Ещё дальше пошёл тогдашний приятель Бондарева критик Лазарь Лазарев. С одной стороны, он, естественно, как профессионал понимал, что «Тишина» – роман, конечно, интересный и нужный, но далеко не гениальный. А с другой, критик заявил, что никакие слабости «не могут помешать поставить новый роман Ю.Бондарева в ряд таких явлений современного советского искусства, как поэма „За далью – даль“ А.Твардовского, роман „Живые и мёртвые“ К.Симонова, фильм „Чистое небо“ Г.Чухрая» (РГАЛИ. Ф. 3418. Оп. 1. Д. 3. Л. 114–115).

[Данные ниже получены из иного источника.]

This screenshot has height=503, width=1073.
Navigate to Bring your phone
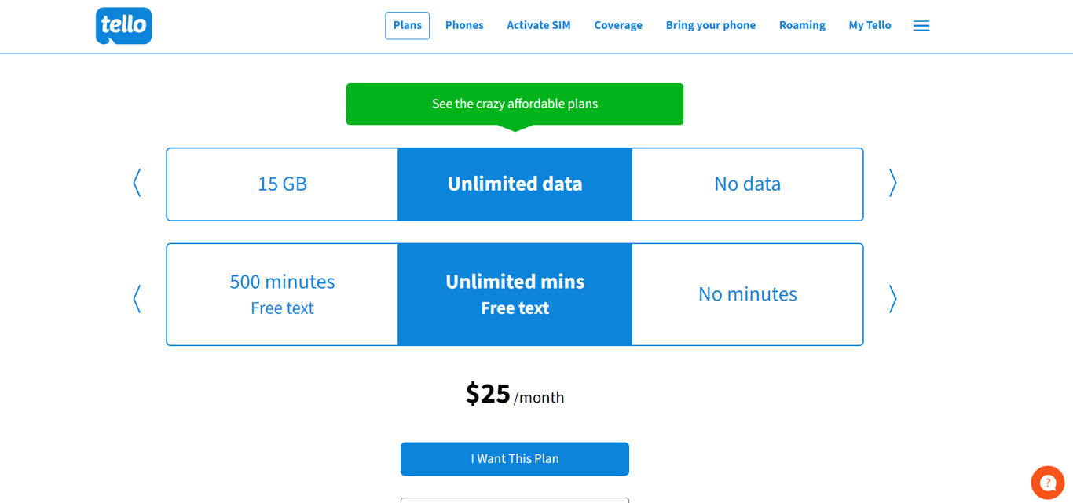pyautogui.click(x=710, y=26)
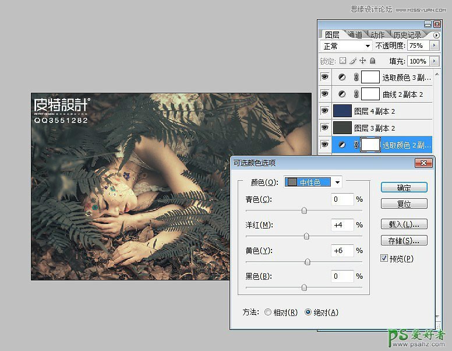
Task: Open the blend mode dropdown set to 正常
Action: [347, 45]
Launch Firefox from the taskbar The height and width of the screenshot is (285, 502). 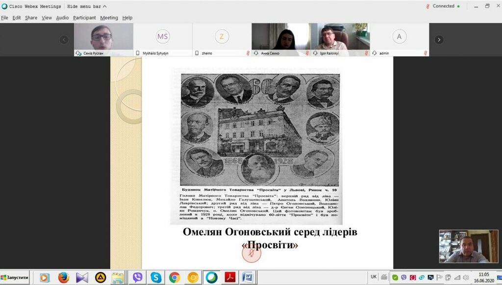pos(63,277)
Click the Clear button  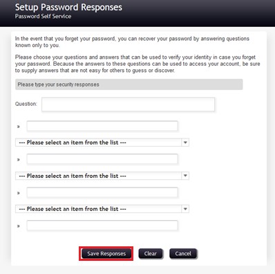point(151,253)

Это был явный перебор, но, действительно, не помешали.

Тут интересен другой момент. Как после выхода номеров «Нового мира» с «Тишиной» развивались отношения Бондарева с Твардовским? Конкретно с Твардовским – никак. Тот по-прежнему не воспринимал Бондарева как крупного писателя. К тому же ему в это время стал очень интересен Солженицын. По его мнению, он имел большое будущее в литературе, поэтому Твардовский готов был за Солженицына биться на всех этажах власти. Правда, и Бондарева он отталкивать от журнала не стал. Но, как ему представлялось, тот годился не на главное блюдо, а только в качестве приправы.

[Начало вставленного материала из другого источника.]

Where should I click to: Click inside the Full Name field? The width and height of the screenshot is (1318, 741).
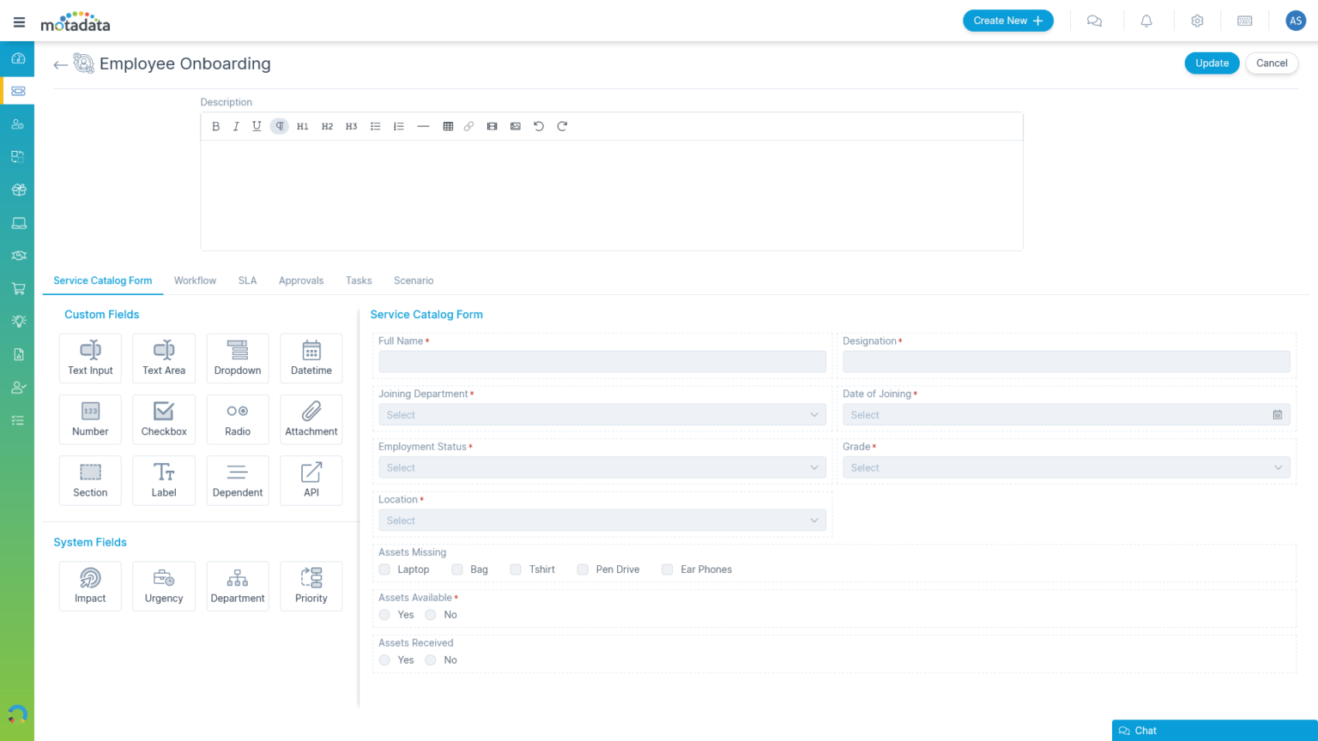601,361
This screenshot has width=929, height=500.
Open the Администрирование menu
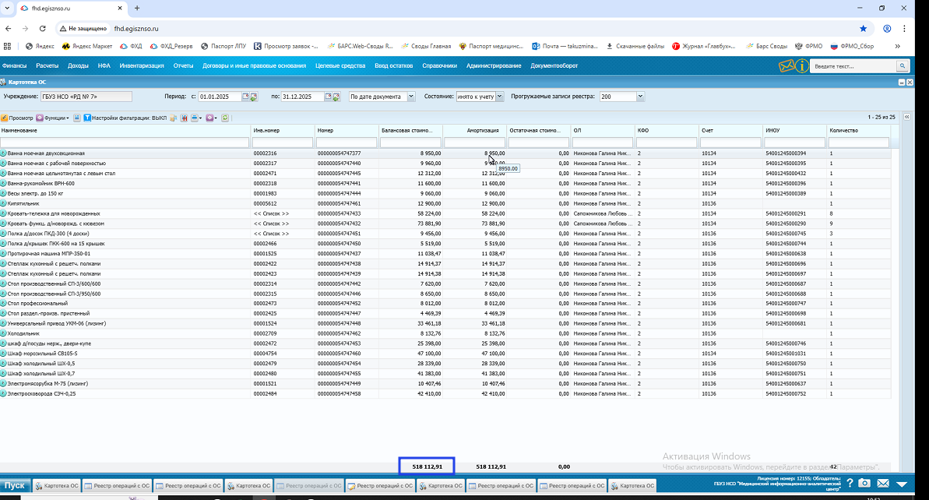click(494, 66)
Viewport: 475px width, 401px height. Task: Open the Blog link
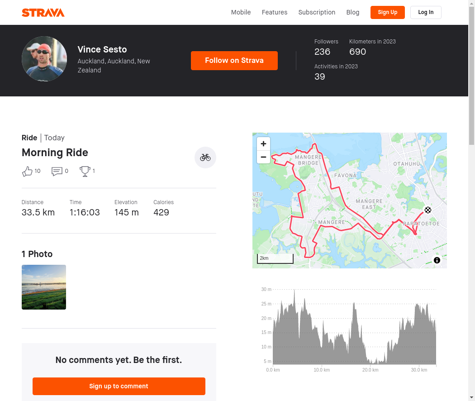point(353,12)
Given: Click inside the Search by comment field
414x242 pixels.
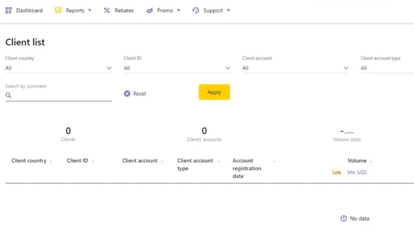Looking at the screenshot, I should (x=57, y=95).
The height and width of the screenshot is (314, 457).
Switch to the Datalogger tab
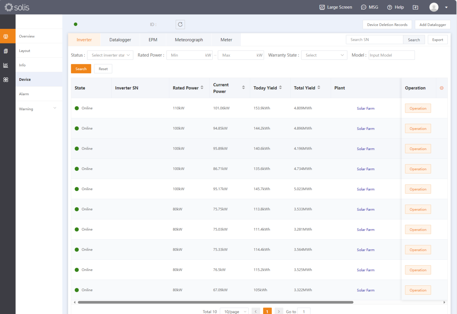[x=120, y=40]
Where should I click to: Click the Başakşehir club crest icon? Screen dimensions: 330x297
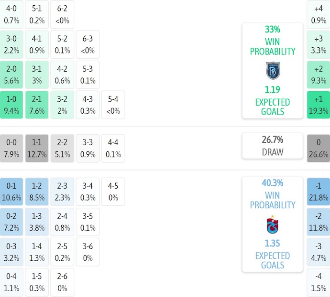[x=272, y=71]
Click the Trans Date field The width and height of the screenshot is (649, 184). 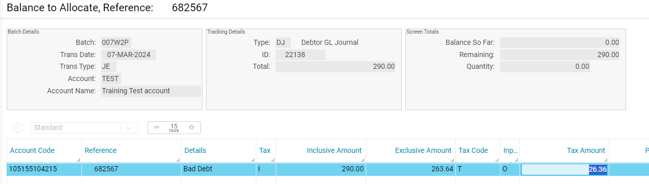pyautogui.click(x=129, y=55)
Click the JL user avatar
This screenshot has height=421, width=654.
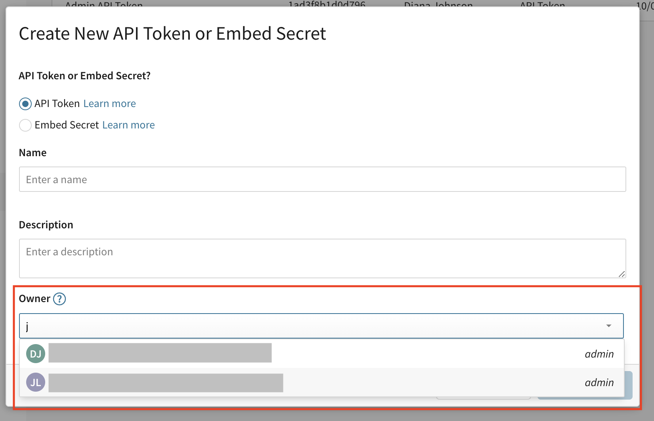click(x=36, y=383)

Судя по всему, всё общение Бондарева в «Новом мире» после выхода «Тишины» продолжало происходить в основном на уровне Евгения Герасимова и Анны Берзер. Он сам в конце 1962 года признавался Константину Воробьёву, что из «новомирцев» регулярно видел одного Герасимова. «Старина, – писал Бондарев Воробьёву 11 ноября, – я два раза встречал Е. Герасимова, спрашивал о твоей вещи (повести „Убиты под Москвой“. – В. О.)» (РГАЛИ. Ф. 3146. Оп. 1. Д. 116. Л. 11).

Герасимову же Бондарев потом принёс и продолжение «Тишины» – повесть «Двое» (в первом варианте она называлась «Не меч, но мир», но потом писателю этот заголовок показался чересчур напыщенным, и он от него отказался). Кстати, тогда же в редакции «Нового мира» появился ещё один нечужой Бондареву человек – Владимир Лакшин, который перешёл из «Литгазеты» на должность завотделом критики журнала. «Бондарев, – записал Лакшин 6 января 1964 года в свой дневник, – принёс новый роман – „Двое“. Беллетристика чуть повышенного уровня, „наш советский Ремарк“».